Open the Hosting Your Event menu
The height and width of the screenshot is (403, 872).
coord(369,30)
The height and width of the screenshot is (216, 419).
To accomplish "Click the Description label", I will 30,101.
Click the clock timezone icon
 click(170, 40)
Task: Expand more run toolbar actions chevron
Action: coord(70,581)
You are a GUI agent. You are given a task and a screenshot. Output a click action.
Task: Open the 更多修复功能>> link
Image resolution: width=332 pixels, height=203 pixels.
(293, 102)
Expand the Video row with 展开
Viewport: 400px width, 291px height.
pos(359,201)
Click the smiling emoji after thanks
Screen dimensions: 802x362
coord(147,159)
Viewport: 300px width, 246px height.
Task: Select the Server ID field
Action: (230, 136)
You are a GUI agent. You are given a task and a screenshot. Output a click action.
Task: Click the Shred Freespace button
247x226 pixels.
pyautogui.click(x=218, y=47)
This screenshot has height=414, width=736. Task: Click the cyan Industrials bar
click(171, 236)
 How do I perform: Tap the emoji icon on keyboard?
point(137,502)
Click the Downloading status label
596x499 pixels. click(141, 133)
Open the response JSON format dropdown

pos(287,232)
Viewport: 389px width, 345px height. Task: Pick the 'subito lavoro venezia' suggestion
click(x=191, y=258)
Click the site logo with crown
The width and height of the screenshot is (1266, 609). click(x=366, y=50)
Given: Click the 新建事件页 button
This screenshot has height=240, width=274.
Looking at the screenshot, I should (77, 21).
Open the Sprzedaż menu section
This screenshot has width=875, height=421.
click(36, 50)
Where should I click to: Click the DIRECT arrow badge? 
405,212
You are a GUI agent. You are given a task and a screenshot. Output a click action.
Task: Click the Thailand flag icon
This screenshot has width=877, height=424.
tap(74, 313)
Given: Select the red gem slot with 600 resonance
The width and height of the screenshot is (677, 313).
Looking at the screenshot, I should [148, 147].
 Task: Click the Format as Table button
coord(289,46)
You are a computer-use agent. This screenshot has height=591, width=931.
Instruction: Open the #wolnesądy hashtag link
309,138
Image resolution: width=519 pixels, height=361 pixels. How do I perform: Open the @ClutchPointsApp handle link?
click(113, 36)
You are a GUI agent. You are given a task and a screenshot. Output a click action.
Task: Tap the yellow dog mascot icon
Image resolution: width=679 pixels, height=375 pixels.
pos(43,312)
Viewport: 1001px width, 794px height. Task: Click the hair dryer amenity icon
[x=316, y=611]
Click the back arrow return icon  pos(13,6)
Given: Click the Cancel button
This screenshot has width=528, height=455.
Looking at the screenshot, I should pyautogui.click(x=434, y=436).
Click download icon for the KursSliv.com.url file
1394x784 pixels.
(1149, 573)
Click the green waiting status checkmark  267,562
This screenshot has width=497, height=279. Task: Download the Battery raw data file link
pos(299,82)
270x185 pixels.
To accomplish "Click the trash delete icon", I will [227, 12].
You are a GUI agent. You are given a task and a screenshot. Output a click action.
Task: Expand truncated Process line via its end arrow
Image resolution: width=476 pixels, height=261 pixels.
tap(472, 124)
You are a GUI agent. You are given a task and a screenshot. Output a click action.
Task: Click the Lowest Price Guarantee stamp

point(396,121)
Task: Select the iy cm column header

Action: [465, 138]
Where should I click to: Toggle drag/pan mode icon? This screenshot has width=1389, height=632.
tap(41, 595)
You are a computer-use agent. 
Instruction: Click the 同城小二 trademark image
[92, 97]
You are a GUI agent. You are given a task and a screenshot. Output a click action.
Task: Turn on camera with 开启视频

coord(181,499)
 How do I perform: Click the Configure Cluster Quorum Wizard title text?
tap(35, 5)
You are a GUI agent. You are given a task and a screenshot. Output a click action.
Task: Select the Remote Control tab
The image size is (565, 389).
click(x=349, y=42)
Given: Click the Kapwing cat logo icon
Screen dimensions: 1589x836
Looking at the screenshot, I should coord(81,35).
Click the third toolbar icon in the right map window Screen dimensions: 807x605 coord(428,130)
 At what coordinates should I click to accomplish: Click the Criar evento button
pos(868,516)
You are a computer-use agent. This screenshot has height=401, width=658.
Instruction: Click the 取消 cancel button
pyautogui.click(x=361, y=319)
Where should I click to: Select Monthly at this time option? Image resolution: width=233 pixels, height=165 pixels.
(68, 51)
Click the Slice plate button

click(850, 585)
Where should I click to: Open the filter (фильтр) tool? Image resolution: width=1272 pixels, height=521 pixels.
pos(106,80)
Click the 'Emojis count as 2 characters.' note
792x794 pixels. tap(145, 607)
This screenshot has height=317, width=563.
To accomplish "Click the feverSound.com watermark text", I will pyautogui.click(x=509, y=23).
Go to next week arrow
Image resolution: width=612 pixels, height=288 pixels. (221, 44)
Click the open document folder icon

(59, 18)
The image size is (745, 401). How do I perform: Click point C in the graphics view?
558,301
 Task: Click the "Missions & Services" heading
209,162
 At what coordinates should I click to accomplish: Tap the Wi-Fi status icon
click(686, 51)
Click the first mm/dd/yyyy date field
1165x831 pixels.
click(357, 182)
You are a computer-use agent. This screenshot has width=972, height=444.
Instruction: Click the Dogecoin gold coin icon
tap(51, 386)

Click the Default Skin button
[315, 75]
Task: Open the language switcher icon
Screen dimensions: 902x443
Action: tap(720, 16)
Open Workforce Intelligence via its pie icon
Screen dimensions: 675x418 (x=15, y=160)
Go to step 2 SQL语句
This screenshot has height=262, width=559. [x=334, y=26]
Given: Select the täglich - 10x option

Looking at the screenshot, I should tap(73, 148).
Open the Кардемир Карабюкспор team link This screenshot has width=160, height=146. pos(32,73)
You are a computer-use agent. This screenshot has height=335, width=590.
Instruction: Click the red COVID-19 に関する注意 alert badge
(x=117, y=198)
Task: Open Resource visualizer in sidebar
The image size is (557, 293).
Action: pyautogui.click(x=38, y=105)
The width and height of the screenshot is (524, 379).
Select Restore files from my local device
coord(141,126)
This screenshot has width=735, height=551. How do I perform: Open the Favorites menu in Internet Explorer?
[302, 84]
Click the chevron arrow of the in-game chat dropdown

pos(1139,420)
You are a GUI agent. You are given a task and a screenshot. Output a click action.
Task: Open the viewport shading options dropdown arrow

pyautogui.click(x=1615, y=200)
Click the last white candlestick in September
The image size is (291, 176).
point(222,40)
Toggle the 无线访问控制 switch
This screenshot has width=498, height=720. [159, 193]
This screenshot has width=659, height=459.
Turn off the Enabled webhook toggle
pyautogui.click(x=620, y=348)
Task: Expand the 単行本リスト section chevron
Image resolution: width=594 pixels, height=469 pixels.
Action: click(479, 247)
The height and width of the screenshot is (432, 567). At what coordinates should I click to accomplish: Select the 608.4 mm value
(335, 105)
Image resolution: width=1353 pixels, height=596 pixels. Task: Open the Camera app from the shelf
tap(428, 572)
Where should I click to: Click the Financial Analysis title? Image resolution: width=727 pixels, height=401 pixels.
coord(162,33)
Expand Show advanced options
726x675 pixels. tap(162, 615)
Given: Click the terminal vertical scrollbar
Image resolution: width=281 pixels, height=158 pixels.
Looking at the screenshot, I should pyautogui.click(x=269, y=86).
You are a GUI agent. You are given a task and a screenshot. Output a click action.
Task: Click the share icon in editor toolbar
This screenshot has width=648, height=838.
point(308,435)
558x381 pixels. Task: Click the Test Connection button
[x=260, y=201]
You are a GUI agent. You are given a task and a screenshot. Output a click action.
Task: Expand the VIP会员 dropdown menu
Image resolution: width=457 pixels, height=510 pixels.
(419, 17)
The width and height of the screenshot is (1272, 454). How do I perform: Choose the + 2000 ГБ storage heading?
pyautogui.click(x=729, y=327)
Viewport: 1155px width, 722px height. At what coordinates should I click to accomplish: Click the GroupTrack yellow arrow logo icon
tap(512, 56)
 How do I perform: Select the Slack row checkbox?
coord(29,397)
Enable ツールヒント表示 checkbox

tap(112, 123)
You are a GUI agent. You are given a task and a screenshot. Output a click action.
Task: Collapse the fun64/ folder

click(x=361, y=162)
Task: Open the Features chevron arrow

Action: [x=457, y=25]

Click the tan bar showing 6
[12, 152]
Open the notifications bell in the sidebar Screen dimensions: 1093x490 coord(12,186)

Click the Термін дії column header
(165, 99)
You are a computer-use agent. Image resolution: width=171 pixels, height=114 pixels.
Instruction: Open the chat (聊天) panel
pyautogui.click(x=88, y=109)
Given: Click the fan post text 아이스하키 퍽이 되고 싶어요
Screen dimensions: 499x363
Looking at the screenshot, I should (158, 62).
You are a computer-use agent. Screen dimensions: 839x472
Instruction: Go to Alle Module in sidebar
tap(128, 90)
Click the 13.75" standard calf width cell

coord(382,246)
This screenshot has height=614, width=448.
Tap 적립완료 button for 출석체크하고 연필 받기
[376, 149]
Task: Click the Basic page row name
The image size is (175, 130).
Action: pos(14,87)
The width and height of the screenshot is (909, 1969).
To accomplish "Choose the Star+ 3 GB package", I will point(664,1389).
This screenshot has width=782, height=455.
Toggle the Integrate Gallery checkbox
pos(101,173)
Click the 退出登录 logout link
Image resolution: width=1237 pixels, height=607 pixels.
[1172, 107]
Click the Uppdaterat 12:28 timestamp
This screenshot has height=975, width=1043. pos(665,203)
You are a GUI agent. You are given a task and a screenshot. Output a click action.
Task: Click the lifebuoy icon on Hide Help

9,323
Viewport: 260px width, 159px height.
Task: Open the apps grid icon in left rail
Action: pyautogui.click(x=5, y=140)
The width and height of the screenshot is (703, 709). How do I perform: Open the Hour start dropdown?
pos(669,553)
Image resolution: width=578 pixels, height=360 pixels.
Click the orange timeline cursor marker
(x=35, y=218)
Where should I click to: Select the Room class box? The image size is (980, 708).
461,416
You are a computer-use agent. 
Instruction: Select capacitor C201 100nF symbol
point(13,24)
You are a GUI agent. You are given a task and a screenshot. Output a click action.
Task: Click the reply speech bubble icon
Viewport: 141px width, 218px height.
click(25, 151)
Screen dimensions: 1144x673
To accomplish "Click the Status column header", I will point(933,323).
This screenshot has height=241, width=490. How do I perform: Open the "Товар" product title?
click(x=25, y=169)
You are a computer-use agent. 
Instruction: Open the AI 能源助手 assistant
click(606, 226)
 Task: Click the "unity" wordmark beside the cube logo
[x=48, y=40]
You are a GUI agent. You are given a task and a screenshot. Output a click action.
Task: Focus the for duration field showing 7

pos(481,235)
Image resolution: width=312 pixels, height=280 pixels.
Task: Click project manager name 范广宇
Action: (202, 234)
────────────────────────────────────────
Exercise instructions.
Across the entries above, find each line with the word "computer" and please copy it out.

Task response.
You are a computer-use agent. This screenshot has height=591, width=931.
You are a computer-use agent. 
You are a computer-use agent. This screenshot has height=401, width=658.
You are a computer-use agent. This screenshot has width=972, height=444.
You are a computer-use agent. This screenshot has height=335, width=590.
You are a computer-use agent. Image resolution: width=171 pixels, height=114 pixels.
You are a computer-use agent. Screen dimensions: 839x472
You are a computer-use agent. 
You are a computer-use agent. 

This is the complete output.